Bankers who are betting that consumers do not care about face-to-face service are wrong, according to a new study.

In a telephone survey of 2,000 consumers in 10 countries, the importance of service “came through loud and clear,” said Mike Mulhern, who wrote Deloitte Consulting’s “Myth versus Reality” study, released this month.

Consumers consider personal, responsive service very important, the new study found. By contrast, a two-year-old Deloitte study found financial providers are more likely to tout 24-hour account access, new products, and lower fees.

That study, for which 133 senior executives in 17 countries were interviewed, found a widespread belief that personal contact at branches and sales offices was becoming less important.

But Mr. Mulhern, a principal in Deloitte’s financial services practice, said customers still want banks to have “a brick-and-mortar presence.”

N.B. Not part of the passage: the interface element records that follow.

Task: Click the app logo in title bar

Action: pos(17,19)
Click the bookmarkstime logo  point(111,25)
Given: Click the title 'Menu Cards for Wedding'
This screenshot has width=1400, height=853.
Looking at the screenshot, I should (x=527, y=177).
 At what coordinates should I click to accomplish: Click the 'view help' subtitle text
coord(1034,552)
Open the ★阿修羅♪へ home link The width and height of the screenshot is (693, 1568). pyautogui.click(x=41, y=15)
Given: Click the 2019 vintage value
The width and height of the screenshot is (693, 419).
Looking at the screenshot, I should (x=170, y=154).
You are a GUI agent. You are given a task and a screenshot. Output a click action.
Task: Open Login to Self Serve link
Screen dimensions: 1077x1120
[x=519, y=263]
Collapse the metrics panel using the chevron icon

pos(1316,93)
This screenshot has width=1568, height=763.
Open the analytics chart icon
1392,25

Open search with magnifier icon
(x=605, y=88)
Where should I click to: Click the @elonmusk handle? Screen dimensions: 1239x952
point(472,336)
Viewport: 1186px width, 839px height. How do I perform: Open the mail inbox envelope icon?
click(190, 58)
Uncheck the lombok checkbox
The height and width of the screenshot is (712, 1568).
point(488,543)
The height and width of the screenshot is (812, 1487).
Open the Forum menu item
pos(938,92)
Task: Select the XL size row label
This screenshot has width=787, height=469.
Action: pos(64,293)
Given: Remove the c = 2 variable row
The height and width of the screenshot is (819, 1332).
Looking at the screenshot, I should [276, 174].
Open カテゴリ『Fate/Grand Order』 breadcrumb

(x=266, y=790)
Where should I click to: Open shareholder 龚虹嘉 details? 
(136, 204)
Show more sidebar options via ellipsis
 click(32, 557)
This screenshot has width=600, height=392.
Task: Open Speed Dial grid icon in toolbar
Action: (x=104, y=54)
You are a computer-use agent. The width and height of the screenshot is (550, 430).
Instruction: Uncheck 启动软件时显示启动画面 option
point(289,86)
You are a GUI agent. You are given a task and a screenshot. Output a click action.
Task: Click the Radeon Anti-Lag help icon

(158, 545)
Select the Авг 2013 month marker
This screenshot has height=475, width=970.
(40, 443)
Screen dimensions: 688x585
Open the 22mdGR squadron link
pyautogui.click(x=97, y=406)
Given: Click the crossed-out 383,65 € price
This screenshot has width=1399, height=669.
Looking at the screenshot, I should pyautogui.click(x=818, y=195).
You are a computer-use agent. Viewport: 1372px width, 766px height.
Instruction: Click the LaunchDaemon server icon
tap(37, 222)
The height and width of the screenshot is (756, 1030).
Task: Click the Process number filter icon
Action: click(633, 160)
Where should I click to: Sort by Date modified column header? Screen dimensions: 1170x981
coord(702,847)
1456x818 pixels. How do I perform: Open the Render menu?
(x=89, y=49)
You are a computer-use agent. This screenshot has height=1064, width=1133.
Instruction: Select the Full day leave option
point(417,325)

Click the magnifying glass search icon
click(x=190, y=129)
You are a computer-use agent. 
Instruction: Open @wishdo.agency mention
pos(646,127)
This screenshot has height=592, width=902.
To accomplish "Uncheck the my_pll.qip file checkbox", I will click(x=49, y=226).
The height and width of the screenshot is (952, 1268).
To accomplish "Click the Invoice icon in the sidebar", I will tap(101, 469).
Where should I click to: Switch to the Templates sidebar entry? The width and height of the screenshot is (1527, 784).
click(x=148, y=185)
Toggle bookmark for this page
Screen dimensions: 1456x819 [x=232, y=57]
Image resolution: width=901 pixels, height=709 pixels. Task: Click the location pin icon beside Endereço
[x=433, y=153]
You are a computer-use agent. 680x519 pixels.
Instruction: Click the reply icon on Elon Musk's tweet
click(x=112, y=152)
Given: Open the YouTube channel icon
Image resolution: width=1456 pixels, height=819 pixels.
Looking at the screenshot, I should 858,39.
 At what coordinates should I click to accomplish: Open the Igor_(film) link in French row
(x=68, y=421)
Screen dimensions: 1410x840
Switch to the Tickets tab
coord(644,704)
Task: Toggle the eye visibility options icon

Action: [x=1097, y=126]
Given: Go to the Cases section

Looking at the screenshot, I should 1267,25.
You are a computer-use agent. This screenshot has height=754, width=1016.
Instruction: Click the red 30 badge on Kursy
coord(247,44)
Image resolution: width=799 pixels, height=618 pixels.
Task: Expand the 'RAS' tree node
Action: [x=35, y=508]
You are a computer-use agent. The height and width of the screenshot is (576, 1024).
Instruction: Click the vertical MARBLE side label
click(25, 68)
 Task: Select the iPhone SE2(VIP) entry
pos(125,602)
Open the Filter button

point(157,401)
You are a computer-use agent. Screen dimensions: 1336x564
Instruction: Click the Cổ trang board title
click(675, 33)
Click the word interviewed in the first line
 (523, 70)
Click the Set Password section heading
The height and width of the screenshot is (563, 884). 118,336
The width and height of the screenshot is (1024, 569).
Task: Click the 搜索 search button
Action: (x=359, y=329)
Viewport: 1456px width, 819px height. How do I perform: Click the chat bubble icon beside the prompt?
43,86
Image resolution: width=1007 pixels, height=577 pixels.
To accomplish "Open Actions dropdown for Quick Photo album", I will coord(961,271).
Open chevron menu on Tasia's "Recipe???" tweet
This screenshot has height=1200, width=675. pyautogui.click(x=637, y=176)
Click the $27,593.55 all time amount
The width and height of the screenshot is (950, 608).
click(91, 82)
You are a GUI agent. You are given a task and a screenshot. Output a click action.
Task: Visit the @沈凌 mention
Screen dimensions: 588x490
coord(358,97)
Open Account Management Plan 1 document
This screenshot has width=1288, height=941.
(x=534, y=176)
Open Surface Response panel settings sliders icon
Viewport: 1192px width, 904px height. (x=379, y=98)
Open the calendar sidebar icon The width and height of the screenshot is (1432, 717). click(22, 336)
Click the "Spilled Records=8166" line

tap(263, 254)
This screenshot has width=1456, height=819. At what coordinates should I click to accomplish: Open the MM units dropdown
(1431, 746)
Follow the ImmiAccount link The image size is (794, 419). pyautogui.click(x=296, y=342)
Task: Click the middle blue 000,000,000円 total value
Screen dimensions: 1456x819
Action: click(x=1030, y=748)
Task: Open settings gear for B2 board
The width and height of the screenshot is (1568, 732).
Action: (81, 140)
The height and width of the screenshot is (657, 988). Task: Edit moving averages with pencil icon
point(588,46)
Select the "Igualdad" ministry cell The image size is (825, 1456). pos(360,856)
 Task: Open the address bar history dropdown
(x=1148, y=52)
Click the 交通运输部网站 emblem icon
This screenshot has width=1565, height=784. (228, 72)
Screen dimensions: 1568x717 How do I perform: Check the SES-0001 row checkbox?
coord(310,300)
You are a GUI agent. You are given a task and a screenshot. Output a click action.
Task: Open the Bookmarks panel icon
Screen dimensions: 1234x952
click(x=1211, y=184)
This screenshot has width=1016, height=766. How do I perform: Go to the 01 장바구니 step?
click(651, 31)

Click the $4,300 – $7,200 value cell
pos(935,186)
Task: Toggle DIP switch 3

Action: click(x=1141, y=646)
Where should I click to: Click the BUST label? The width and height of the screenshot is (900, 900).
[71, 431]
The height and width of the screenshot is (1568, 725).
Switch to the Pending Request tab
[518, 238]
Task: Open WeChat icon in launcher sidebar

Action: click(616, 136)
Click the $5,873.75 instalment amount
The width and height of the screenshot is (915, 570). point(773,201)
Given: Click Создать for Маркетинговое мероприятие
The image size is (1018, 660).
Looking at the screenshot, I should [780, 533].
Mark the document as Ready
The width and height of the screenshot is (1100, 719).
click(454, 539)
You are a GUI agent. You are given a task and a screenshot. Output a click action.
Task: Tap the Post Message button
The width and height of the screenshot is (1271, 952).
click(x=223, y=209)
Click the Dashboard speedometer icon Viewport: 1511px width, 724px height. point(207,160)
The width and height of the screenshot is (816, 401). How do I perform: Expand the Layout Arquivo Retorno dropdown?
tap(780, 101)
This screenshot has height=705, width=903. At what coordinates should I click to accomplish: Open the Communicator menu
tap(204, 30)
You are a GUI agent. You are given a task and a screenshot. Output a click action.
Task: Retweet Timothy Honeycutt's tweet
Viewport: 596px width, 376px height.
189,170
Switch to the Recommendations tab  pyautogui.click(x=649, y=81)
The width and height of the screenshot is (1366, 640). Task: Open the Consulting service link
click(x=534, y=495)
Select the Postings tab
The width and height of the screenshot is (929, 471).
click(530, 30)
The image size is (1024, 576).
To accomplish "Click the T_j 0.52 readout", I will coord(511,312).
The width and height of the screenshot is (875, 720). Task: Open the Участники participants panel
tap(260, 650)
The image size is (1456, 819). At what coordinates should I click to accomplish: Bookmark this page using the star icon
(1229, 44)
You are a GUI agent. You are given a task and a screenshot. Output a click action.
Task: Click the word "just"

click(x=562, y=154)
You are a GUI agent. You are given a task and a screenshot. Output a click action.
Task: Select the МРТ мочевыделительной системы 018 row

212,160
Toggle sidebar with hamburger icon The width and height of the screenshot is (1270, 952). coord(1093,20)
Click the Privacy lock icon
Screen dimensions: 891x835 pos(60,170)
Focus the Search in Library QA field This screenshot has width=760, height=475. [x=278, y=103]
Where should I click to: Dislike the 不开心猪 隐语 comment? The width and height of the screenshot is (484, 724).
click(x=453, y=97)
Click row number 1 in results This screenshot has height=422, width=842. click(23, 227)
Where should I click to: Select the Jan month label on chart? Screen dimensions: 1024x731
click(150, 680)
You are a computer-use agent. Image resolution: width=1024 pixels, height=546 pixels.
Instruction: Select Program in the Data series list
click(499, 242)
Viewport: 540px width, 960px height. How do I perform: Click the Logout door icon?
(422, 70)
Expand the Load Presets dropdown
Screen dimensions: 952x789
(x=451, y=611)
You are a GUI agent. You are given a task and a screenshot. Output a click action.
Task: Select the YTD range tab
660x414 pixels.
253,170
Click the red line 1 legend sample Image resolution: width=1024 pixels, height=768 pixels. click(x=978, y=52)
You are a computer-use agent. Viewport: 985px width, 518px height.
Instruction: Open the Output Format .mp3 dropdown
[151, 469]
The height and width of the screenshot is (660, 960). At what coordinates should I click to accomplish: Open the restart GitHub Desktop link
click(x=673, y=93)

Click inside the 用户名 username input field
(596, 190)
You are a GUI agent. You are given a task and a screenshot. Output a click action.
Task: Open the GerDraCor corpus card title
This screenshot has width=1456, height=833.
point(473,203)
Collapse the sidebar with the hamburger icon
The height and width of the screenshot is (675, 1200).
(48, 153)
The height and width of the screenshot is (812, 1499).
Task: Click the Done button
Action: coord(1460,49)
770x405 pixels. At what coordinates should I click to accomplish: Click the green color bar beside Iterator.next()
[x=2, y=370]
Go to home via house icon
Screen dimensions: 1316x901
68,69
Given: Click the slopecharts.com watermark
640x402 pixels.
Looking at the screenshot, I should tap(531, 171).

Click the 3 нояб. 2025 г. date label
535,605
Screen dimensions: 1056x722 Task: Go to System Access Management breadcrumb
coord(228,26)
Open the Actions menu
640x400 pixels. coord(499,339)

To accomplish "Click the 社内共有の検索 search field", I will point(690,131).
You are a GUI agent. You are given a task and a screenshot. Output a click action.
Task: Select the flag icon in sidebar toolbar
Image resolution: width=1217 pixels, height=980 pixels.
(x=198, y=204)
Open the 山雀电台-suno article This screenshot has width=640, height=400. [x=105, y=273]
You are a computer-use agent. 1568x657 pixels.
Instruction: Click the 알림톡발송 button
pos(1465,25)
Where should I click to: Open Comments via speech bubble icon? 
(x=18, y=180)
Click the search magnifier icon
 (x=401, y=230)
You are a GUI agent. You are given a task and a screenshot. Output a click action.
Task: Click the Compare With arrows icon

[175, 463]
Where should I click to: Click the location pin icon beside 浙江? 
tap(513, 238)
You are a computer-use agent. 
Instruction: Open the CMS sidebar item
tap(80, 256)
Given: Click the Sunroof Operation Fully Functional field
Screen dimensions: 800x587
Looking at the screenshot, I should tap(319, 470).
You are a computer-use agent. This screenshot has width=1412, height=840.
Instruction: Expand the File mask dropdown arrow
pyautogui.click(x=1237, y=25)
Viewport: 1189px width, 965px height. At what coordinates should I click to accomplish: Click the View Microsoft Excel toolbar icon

And though the executives had predicted that consumers would soon demand online financial services, in the new study one-third to one-half of the consumers in each country said that they did not log on to a Web site to do their banking, nor did they expect to.

“They’re not convinced the service capabilities are there,” Mr. Mulhern said.

That should be a lesson for banks, he said. “If they want to migrate their customers to the Internet, they need to make sure the service is … better than in the offline world,” or at least comparable, he said.

Providing personal service while keeping costs under control is one of the greatest challenges facing banks, according to the consumer study. Many consumers said Internet banking services lack the personal touch they are used to receiving from familiar personnel at the branch.

“Banks are struggling with this issue,” Mr. Mulhern said.

On a positive note for the financial companies, more than 75% of consumers in each country said they were not interested in obtaining financial products from such nontraditional providers as Microsoft Corp., Lufthansa, Walt Disney, Sony, and Virgin. Two years ago many executives had identified nontraditional providers as their greatest competitive threat.

The consumer study also suggested that banks should hone their cross-selling skills. Roughly half of the consumers in each country said they were likely to look first to their current providers if they needed a new financial product.

“Individuals tend to want to look first at their primary provider for new products,” Mr. Mulhern said.

In another study released last week,.Dove Consulting and S1 Corp., a leading provider of Internet banking software and services, found that 73% of consumers opened or maintained an account with a particular institution mainly because of the breadth and scope of its online banking services.

But Mr. Mulhern said the S1/Dove results do not contradict what Deloitte found

“Customers are reluctant to use the Internet because they don’t believe service is up to par,” he said. “Yet those on the Internet are happy with the service. The trick is to get those who aren’t there to feel the same way as those who are.”